UT's AI strategy encompasses fostering innovation, establishing governance frameworks, ensuring strong leadership, operationalizing AI solutions, building robust data infrastructure, offering support and advisory services, and empowering the community to engage with AI responsibly.
1. Enterprise AI Platform & Copilot
The UT.AI platform and Copilot for Microsoft 365 both utilize AI but serve different purposes. The AI platform provides scalable tools, such as an LLM platform, for creating customizable AI solutions and streamlining processes across UT. In contrast, Copilot for M365 is an AI assistant embedded in Microsoft apps like Word, Excel, Teams, and Outlook, focusing on boosting productivity by simplifying tasks and providing real-time insights.

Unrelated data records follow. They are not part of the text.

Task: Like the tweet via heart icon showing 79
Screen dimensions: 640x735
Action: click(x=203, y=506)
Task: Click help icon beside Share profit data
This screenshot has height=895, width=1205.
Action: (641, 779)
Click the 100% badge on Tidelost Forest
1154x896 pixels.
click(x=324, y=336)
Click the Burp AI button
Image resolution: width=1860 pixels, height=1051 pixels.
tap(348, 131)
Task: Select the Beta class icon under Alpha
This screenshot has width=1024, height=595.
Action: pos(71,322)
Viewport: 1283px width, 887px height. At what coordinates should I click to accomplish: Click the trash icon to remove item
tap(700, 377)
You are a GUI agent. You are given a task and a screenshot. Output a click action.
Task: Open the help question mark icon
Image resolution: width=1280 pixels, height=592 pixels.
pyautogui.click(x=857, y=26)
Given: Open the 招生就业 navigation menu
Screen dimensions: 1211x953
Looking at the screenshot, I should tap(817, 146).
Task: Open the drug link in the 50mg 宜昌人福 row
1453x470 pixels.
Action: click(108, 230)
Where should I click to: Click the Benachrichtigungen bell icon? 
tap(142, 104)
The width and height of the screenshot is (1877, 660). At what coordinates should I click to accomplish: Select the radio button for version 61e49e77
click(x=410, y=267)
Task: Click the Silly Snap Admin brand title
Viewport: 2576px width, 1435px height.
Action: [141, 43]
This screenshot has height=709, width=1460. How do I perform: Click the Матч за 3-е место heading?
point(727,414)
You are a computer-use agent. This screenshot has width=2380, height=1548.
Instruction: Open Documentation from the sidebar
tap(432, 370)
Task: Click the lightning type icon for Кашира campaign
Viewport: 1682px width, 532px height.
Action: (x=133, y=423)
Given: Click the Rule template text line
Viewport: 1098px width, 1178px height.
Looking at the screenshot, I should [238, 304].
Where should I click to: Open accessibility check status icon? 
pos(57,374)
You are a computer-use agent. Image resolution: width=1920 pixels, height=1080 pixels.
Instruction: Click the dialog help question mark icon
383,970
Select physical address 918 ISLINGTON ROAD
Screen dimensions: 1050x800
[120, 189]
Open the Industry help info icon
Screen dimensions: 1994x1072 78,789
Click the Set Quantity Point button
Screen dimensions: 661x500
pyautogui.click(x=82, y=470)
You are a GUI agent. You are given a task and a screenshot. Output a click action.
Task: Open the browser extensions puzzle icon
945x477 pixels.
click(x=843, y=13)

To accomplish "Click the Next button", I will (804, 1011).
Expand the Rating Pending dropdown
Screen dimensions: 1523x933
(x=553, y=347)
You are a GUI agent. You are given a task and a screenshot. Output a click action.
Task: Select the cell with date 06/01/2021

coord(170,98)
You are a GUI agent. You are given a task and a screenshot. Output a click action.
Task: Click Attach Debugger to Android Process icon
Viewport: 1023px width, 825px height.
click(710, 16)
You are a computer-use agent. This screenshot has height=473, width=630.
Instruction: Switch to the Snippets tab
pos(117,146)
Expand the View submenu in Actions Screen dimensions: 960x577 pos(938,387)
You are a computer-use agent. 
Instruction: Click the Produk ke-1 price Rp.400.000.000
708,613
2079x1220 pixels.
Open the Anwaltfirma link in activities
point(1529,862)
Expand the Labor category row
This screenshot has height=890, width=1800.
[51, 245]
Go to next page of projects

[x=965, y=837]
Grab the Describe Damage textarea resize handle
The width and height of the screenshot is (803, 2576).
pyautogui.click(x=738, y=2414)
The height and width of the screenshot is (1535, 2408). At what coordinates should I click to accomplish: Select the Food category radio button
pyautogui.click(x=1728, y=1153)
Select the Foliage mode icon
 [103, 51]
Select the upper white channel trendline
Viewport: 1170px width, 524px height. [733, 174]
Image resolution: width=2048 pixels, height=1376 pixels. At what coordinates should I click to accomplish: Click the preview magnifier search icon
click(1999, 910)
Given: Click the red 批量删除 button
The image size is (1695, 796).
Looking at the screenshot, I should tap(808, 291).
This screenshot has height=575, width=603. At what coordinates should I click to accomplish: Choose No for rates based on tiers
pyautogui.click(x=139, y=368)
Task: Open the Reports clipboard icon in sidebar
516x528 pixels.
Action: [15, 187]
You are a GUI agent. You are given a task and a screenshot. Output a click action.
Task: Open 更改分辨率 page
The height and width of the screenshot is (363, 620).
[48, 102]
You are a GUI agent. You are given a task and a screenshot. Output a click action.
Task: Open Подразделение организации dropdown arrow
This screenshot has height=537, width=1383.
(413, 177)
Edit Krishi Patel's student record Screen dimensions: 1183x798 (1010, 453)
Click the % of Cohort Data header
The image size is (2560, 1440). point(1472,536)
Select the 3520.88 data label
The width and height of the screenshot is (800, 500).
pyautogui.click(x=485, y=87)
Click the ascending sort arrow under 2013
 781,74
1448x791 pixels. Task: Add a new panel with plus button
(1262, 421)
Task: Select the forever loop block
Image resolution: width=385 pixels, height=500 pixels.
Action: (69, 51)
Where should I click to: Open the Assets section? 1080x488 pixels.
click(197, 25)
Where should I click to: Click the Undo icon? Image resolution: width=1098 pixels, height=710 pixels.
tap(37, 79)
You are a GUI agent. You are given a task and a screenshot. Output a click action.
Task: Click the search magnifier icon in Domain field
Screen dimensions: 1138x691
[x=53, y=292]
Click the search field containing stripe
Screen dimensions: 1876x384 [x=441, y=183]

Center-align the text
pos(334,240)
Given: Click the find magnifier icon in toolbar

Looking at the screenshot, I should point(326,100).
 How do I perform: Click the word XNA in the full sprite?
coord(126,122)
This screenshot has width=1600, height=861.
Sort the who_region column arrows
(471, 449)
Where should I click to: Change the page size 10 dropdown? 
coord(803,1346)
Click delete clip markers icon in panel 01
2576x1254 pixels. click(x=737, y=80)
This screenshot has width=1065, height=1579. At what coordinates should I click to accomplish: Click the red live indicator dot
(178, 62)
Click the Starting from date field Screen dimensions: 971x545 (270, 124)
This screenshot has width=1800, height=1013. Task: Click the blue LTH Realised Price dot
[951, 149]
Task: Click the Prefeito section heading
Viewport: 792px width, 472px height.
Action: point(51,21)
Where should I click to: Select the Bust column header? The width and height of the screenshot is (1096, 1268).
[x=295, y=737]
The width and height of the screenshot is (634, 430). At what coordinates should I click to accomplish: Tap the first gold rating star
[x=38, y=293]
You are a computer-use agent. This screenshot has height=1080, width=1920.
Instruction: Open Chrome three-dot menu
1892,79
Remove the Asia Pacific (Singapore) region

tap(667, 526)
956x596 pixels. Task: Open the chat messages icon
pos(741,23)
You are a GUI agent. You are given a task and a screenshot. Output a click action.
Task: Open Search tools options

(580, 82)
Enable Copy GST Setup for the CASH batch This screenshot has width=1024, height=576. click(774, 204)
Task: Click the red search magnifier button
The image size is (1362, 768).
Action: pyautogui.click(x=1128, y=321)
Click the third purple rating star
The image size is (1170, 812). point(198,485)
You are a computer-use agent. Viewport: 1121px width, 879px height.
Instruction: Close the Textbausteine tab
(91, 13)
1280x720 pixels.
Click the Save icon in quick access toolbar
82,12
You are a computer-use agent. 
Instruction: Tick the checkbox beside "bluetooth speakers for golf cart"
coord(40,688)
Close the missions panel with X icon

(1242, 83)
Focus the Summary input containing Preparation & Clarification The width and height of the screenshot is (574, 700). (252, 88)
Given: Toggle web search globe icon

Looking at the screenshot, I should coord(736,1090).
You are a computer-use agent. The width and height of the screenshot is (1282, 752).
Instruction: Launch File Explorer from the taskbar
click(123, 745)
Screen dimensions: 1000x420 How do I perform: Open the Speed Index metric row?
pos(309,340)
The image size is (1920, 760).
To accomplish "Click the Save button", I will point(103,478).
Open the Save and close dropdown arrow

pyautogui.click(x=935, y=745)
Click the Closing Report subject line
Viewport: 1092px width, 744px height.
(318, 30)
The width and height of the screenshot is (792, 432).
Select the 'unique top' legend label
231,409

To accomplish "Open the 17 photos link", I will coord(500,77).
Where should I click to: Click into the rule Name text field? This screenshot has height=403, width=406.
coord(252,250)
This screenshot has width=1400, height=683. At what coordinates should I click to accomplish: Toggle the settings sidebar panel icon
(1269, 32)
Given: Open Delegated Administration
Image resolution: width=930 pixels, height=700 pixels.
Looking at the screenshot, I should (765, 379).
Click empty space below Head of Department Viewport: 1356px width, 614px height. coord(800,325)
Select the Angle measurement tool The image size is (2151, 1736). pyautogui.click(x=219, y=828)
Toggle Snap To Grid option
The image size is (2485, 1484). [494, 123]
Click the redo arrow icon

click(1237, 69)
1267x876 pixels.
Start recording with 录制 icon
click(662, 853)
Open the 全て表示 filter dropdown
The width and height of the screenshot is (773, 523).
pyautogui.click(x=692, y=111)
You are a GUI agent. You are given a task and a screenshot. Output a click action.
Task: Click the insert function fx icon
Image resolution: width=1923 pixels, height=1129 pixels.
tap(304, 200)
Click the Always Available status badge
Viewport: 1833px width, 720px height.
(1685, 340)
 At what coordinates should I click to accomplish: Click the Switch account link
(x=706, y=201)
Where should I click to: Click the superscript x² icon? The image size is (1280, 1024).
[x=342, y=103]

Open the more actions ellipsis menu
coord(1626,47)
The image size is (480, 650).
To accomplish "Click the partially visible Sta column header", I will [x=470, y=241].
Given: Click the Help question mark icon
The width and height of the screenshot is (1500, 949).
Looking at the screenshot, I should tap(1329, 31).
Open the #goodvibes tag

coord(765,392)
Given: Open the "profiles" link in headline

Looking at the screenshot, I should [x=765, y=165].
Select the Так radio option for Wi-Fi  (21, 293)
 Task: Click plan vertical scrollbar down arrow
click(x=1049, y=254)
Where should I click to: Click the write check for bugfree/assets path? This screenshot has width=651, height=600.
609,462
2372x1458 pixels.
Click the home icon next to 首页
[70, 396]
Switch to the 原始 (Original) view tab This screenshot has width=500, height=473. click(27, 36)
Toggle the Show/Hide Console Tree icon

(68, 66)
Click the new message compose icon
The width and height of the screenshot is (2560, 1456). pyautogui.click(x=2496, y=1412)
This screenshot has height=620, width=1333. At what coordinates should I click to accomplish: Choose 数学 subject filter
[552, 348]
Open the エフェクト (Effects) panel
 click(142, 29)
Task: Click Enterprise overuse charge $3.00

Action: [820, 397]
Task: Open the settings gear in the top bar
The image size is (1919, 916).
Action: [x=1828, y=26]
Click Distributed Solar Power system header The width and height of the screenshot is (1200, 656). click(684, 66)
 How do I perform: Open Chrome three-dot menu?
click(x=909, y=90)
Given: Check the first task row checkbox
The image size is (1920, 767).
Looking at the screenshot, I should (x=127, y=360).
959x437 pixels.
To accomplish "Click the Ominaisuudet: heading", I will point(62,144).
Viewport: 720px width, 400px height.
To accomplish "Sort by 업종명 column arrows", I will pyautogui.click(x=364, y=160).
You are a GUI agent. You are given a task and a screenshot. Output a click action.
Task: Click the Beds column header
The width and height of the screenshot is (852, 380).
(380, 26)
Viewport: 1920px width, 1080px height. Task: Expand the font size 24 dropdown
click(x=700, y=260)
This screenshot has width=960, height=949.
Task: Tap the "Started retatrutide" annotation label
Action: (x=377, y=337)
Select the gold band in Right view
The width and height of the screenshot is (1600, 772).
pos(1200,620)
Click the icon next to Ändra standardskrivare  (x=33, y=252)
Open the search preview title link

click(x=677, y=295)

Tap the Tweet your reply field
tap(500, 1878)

2. Innovation and Ideation
This mechanism aims to foster a vibrant, university-wide AI innovation community. Key activities will include encouraging collaboration between different Colleges, Schools, and Units (CSUs), breaking down silos to facilitate knowledge and resource sharing, and promoting a culture of creative exploration and experimentation with AI. This approach will help build a cohesive and dynamic AI ecosystem across the university.
3. Governance
This mechanism aims to create a framework for responsible and ethical AI development and implementation. The framework will balance the need for guidance and oversight with fostering innovation, address ethical considerations like data privacy, bias, and transparency, and be adaptable to meet the distinct needs and goals of different CSUs. Additionally, it will establish clear policies and standards for AI development and use.
4. Leadership
Strong leadership is essential for advancing UT's AI strategy. Our roadmap highlights the importance of a diverse leadership group to oversee and prioritize AI initiatives, articulate a clear vision for AI at UT, set strategic goals, allocate resources, and champion the responsible and ethical use of AI. This approach ensures that our AI efforts are aligned with our values and strategic objectives.
5. Operationalization
This approach aims to translate AI strategy into tangible outcomes by implementing AI solutions at scale. Key activities include developing tools, infrastructure, and processes to support the entire AI lifecycle, ensuring that AI solutions are scalable, sustainable, and integrated into existing workflows, and potentially creating a centralized "AI Hub" to provide access to resources and best practices. This will help embed AI into the fabric of the organization, driving innovation and efficiency.
6. Data and Architecture
Highlighting the critical role of data in AI, this approach focuses on building a robust data infrastructure. This includes creating a centralized data repository to break down data silos and enable efficient data access and management, ensuring data quality, integrity, and security, and developing a data architecture to support AI objectives, including data governance policies and data pipelines. This will ensure that data is effectively leveraged to drive AI initiatives.
7. Support and Advisory
Recognizing that successful AI adoption requires ongoing support, this approach involves providing specialized resources to guide and assist individuals and departments. Key activities include deploying business and engineering resources to assess ideas, evaluate feasibility, and model solutions, providing tailored support based on specific project needs, offering technical guidance, troubleshooting support, and training on AI tools and platforms, and providing advisory services to address ethical concerns, data privacy, and other relevant policies. This ensures comprehensive support for effective AI implementation.
8. Activation
This approach centers on empowering the UT community to engage with AI in a responsible and informed manner. Key activities include increasing AI literacy through educational initiatives, training programs, and workshops, promoting a culture of AI adoption by highlighting AI benefits and showcasing successful implementations, and creating a sense of agency by providing access to resources and support networks. This will ensure that the community is well-equipped to leverage AI effectively and ethically.